By my count, only three of the 43 current members of the Science Advisory Board have advanced degrees in economics. I will leave it to you to decide whether that is sufficient.
In a recent editorial in Science, Kevin Boyle and Matthew Kotchen--both members of the now-defunct Environmental Economics Advisory Committee--write:
...in June 2018, the EPA's Science Advisory Board (SAB) eliminated its Environmental Economics Advisory Committee (EEAC). The agency should be calling for more—not less—external advice on economics, given the Trump administration's promotion of economic analyses that push the boundaries of well-established best practices.

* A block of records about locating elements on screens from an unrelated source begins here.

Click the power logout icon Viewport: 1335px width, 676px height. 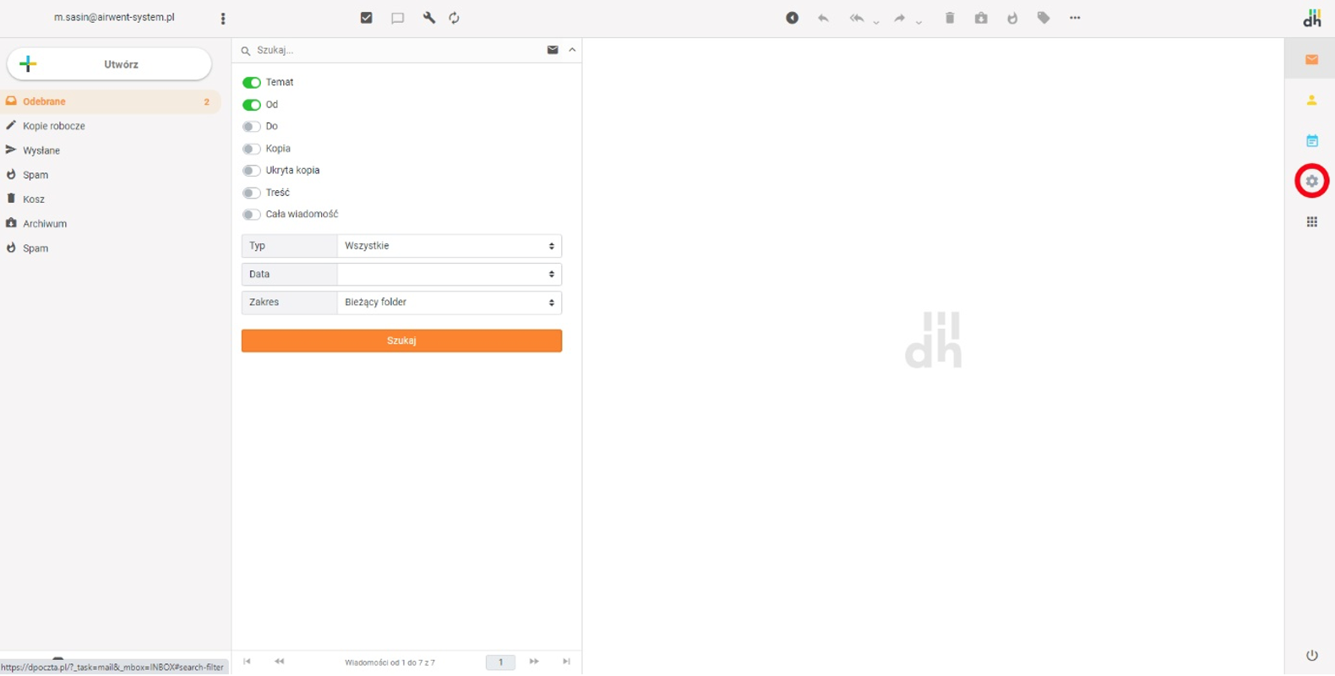[1311, 656]
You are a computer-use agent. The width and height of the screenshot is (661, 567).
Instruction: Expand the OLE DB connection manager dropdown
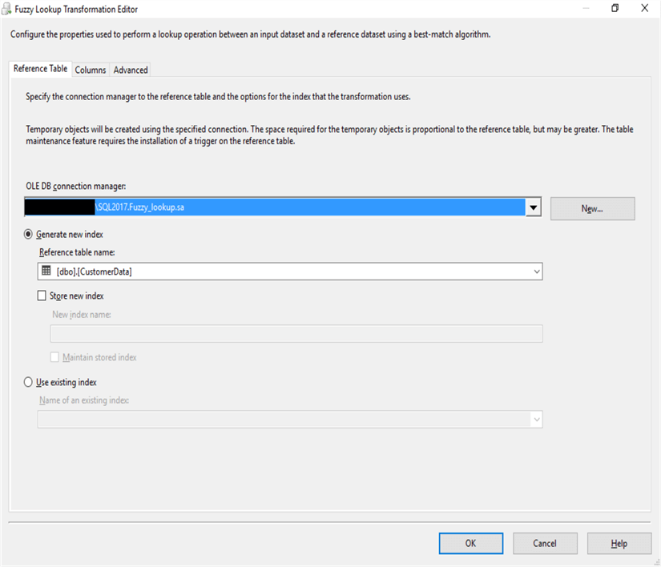coord(533,208)
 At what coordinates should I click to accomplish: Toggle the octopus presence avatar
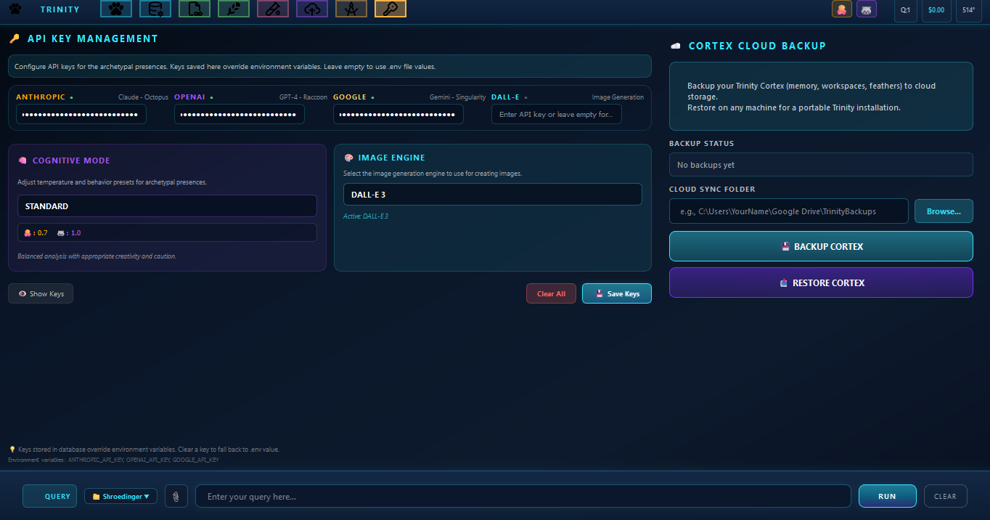click(x=841, y=9)
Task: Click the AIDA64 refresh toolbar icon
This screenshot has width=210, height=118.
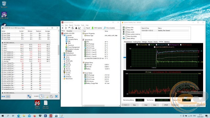Action: point(73,28)

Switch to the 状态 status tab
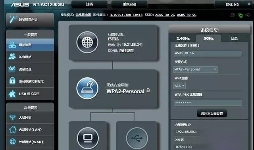(234, 38)
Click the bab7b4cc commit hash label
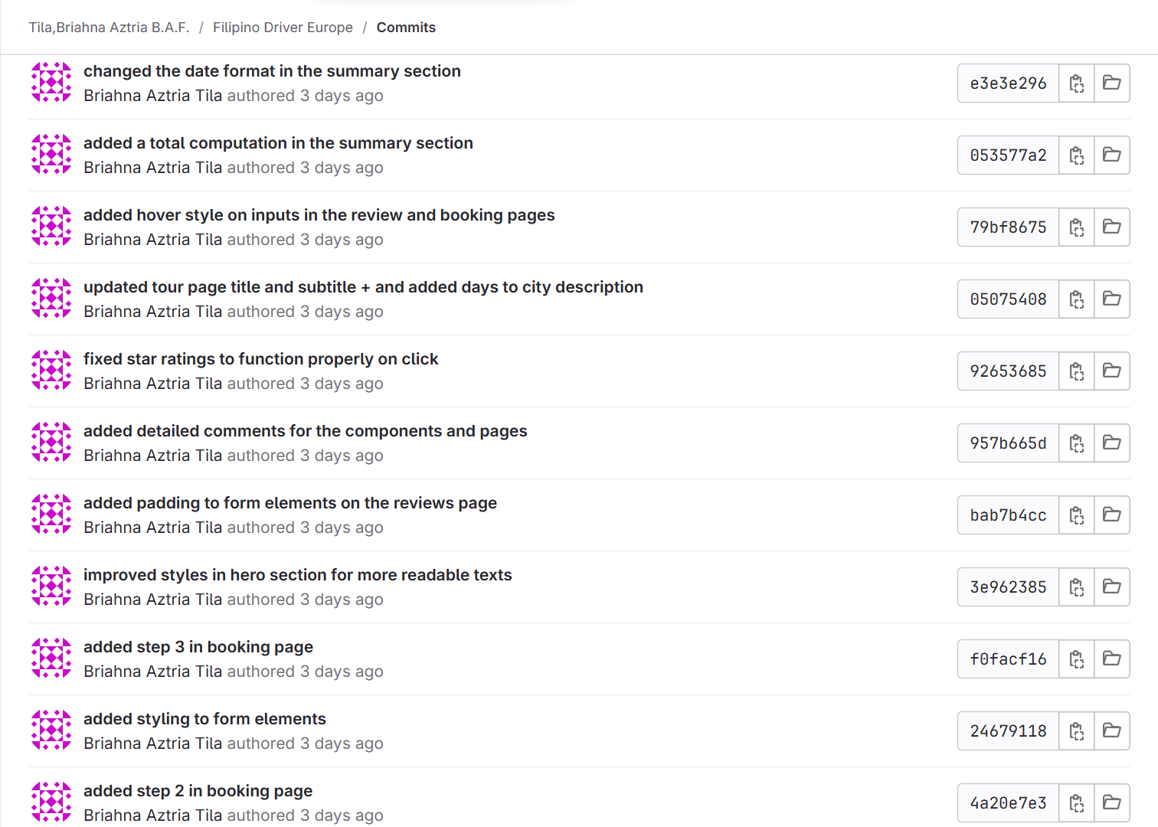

The pattern is clear: When environmental regulations are expected to provide substantial public benefits, assumptions are made to substantially diminish their valuations.

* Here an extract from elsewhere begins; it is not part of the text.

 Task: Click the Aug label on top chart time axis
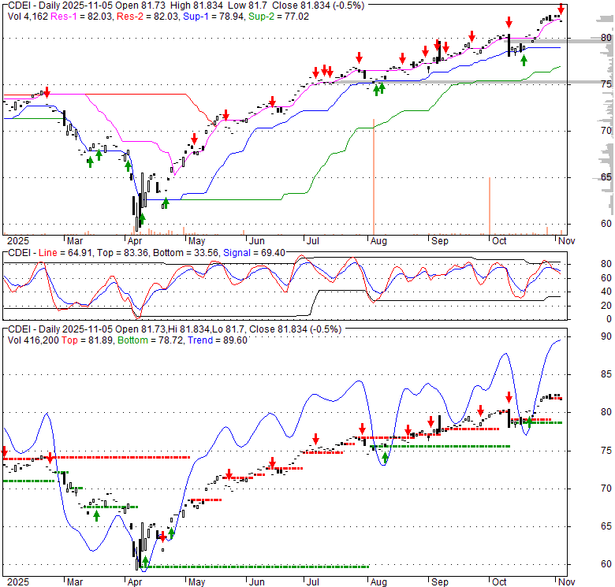point(378,241)
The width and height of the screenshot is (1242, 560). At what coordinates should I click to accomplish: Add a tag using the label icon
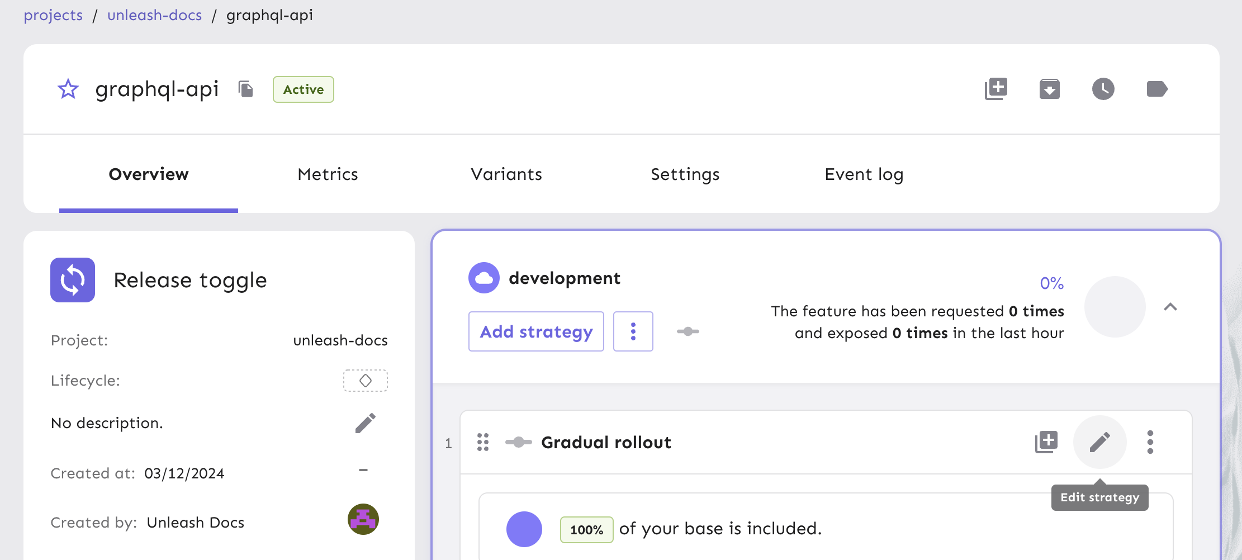click(1156, 89)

- On August 15, the USDA announced their intent to realign and relocate the Economics Research Service, out of Washington D.C. The announcement caught more than a few people, well, off-guard:
Secretary Sonny Perdue’s surprise announcement last week that the department’s National Institute of Food and Agriculture and the Economic Research Service would be packing up and moving from D.C. was news to an important group of people — the staff members themselves. Department staff were informed of the plan about an hour before USDA unveiled it to the public...
But economists inside and outside ERS told POLITICO they are skeptical of the administration’s motives and worry that it will eventually lead to their work being overlooked, underfunded and potentially more susceptible to political influence.
Echoing the words of Boyle and Kotchen, the pattern in indeed clear: Objective economic research is being driven out of D.C.